Imagine shaping your dreams so that you can fly, or visiting a friend who passed away, these are just some of the experiences that lucid dreamers have reported. If you are considering trying lucid dreaming or are just trying to change the direction of your dreams lately, these tips directly from dream experts to help you redirect your mind during the night time.
Set an Alarm
According to this study you are more likely to have a lucid dream if you’re woken up during the late stages of sleep and then drift back off again. This half waking state is fairly simple to achieve. The simplest way is to set two separate alarms, one later than the other. Leave at least half an hour between them to give yourself a decent chance to begin dreaming again.

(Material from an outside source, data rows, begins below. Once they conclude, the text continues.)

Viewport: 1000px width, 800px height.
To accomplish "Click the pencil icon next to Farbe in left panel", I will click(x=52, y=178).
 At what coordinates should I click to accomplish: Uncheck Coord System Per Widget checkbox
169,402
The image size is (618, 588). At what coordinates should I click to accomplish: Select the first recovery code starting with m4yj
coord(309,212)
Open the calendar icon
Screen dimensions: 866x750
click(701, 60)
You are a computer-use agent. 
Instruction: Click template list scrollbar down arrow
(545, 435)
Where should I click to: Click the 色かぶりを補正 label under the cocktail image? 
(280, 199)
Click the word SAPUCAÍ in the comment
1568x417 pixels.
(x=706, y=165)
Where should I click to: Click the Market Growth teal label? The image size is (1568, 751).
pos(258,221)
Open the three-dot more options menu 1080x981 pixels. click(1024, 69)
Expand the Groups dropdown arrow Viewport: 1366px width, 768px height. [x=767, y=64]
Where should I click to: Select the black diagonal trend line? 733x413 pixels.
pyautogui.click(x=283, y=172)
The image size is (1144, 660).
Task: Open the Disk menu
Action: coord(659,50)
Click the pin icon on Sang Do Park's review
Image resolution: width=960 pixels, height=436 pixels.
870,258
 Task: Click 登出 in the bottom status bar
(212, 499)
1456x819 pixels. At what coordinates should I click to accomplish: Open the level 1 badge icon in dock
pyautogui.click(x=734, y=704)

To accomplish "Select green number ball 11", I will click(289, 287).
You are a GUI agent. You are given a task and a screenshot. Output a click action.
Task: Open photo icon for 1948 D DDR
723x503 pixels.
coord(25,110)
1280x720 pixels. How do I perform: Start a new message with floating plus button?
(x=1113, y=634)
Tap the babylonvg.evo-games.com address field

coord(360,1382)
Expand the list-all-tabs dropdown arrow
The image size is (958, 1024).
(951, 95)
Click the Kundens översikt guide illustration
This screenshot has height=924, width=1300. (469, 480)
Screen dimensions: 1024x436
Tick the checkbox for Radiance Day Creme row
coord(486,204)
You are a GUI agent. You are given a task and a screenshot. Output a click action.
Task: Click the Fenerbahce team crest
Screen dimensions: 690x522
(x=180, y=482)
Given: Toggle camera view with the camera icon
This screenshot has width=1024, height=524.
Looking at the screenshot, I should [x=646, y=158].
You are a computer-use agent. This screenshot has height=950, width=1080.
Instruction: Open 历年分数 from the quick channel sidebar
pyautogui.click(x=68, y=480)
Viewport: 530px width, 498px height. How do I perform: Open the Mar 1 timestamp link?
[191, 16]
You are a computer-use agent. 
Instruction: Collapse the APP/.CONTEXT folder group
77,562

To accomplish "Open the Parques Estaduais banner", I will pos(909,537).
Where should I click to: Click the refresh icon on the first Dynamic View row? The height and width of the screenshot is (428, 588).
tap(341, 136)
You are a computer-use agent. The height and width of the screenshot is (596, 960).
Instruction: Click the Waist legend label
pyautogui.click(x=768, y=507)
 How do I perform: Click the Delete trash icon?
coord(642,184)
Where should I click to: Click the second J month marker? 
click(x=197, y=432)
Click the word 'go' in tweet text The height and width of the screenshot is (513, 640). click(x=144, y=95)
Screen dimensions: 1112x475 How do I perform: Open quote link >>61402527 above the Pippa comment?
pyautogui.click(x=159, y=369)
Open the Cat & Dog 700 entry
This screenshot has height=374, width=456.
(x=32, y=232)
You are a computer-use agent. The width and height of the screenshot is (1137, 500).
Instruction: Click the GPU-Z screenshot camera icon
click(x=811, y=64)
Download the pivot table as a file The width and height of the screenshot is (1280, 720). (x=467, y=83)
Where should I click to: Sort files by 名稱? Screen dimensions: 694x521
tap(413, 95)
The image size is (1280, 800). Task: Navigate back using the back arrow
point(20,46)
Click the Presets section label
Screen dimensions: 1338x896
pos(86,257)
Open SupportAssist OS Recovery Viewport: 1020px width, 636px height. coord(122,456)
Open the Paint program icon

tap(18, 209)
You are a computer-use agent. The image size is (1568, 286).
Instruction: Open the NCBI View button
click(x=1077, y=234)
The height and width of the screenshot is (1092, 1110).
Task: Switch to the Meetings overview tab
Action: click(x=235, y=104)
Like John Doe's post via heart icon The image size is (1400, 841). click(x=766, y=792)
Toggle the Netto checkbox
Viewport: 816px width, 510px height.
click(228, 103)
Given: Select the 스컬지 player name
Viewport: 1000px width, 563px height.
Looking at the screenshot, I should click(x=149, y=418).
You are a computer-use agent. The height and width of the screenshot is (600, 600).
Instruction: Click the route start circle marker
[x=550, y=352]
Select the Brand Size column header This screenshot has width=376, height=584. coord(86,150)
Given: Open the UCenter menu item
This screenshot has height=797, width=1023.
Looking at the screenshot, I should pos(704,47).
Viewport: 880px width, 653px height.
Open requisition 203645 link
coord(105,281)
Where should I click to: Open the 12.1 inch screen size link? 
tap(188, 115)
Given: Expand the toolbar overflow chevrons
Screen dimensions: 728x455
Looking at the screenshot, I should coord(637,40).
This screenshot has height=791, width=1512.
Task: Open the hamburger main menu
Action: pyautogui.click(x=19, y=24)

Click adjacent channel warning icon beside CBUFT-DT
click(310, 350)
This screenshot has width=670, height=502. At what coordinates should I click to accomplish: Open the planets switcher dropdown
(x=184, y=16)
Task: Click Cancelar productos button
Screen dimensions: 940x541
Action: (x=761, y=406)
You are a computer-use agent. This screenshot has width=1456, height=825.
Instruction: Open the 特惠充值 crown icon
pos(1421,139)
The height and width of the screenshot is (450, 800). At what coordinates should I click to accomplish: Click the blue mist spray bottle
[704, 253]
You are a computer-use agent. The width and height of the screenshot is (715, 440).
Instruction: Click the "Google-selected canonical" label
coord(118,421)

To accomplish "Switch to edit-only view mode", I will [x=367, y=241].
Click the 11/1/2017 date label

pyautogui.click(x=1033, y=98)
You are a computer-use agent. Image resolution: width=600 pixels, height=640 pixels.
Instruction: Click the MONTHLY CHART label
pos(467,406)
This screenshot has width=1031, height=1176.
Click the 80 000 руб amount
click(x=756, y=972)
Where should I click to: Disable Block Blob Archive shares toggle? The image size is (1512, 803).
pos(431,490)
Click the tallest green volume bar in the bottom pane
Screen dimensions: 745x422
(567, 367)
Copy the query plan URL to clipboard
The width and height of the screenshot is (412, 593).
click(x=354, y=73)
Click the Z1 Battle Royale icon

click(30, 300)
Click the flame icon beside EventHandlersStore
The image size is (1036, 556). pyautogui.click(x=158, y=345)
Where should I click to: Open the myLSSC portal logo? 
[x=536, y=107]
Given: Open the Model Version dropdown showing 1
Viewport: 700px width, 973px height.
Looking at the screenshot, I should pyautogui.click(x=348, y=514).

If 30 minutes proves to be to short of a time span for your brain to enter lucid dream states, try setting it for a two-hour gap instead so you go through a full sleep cycle between alarms.
Retrain your Brain
Teach your brain to question reality. Ask yourself often over the course of at least a week if you are dreaming even if you are sure you’re awake. “By asking yourself the question, ‘Am I dreaming?’ throughout your day, you will begin to ask the same question while in a dream,” Dylan Tuccillo, Jared Zeizel and Thomas Peisel, authors of A Field Guide to Lucid Dreaming. Once you have trained your brain to habitually question your lucidity, this will transfer through into your dreams. If you find yourself unable to tell if you are dreaming or awake, try adding a simple test to the question like holding your nose and trying to take a breath through it. While awake this task would be impossible, however while asleep you would still feel the air fill your lungs.
Set Dream Intentions
In order to make a particular person, experience, or solution to a problem appear in your dream, you’ll want to focus your mind on that topic in the moments before you fall asleep. Even better if you can find a visual representation, of the topic you want to explore in your subconscious, to look at as you drift off. Even better if you can carry it with you during the day. “If you’re an artist, it might be a blank canvas. If you’re a scientist, the device you’re working on that’s half assembled or a mathematical proof you’ve been writing through versions of.” Deirdre Barrett, PhD, author of The Committee of Sleep and assistant clinical professor of psychology at Harvard Medical School in Cambridge, MA, suggests. Once you’ve got a physical focal point, you’ll want to also focus your mind on whatever it is you’d like to dream about.